▶ _Aim of the exercise_
Locate each line in the records below that contains the word "pink", and copy those lines in full.

▶ _Provided data_
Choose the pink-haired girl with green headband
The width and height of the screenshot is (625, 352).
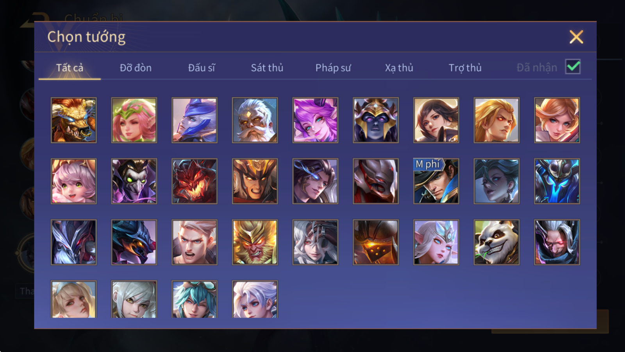pyautogui.click(x=134, y=120)
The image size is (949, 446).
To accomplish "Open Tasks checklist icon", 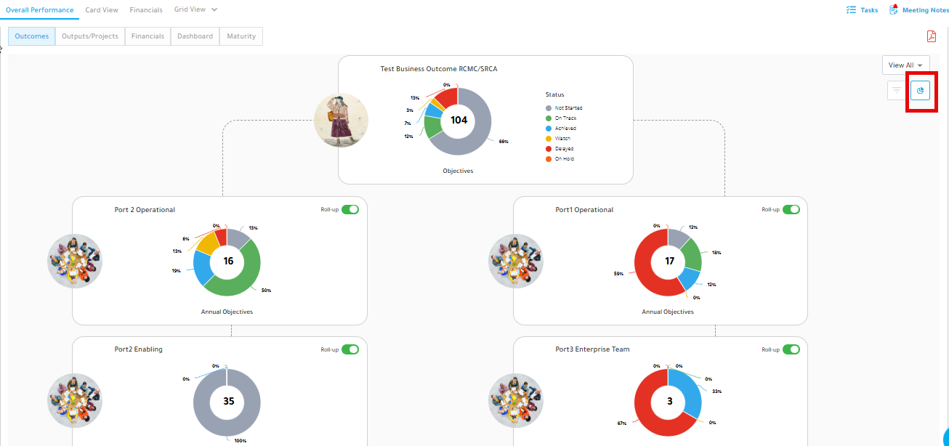I will 851,10.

▶ _Result_
Choose the pink-haired girl with green headband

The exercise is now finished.